#### Data supplied

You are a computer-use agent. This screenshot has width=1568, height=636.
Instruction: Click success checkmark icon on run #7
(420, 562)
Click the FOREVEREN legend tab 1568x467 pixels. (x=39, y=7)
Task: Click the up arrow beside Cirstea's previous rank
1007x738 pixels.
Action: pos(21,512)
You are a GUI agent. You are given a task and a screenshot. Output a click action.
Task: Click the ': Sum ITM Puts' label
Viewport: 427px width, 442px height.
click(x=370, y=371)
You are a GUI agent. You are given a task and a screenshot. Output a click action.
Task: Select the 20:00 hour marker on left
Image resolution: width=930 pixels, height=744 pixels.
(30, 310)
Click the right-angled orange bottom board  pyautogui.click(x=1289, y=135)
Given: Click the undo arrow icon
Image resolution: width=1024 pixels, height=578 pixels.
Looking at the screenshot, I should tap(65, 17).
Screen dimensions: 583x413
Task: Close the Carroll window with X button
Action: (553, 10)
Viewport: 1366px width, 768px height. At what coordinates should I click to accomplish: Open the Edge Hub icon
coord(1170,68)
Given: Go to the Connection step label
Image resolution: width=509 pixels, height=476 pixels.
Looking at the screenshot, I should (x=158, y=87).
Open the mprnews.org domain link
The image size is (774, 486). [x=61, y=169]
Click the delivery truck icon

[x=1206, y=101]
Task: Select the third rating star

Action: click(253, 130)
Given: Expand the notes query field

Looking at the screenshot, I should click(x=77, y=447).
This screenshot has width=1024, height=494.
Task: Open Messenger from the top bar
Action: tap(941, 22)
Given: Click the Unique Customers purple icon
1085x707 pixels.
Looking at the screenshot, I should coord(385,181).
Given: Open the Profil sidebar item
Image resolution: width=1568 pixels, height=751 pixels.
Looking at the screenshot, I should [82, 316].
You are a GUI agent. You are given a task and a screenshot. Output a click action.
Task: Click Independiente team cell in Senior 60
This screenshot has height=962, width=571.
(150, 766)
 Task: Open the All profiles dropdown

########

Restate the whole set of entries exactly.

You are a computer-use agent. This screenshot has width=1568, height=636.
Instruction: Click success checkmark icon on run #7
(420, 562)
Click the FOREVEREN legend tab 1568x467 pixels. (x=39, y=7)
Task: Click the up arrow beside Cirstea's previous rank
1007x738 pixels.
Action: pos(21,512)
You are a GUI agent. You are given a task and a screenshot. Output a click action.
Task: Click the ': Sum ITM Puts' label
Viewport: 427px width, 442px height.
click(x=370, y=371)
You are a GUI agent. You are given a task and a screenshot. Output a click action.
Task: Select the 20:00 hour marker on left
Image resolution: width=930 pixels, height=744 pixels.
(30, 310)
Click the right-angled orange bottom board  pyautogui.click(x=1289, y=135)
Given: Click the undo arrow icon
Image resolution: width=1024 pixels, height=578 pixels.
Looking at the screenshot, I should tap(65, 17).
Screen dimensions: 583x413
Task: Close the Carroll window with X button
Action: (553, 10)
Viewport: 1366px width, 768px height. At what coordinates should I click to accomplish: Open the Edge Hub icon
coord(1170,68)
Given: Go to the Connection step label
Image resolution: width=509 pixels, height=476 pixels.
Looking at the screenshot, I should (x=158, y=87).
Open the mprnews.org domain link
The image size is (774, 486). [x=61, y=169]
Click the delivery truck icon

[x=1206, y=101]
Task: Select the third rating star

Action: click(253, 130)
Given: Expand the notes query field

Looking at the screenshot, I should click(x=77, y=447).
This screenshot has width=1024, height=494.
Task: Open Messenger from the top bar
Action: tap(941, 22)
Given: Click the Unique Customers purple icon
1085x707 pixels.
Looking at the screenshot, I should coord(385,181).
Given: Open the Profil sidebar item
Image resolution: width=1568 pixels, height=751 pixels.
Looking at the screenshot, I should [82, 316].
You are a GUI agent. You are given a task and a screenshot. Output a click action.
Task: Click Independiente team cell in Senior 60
This screenshot has height=962, width=571.
(150, 766)
 Task: Open the All profiles dropdown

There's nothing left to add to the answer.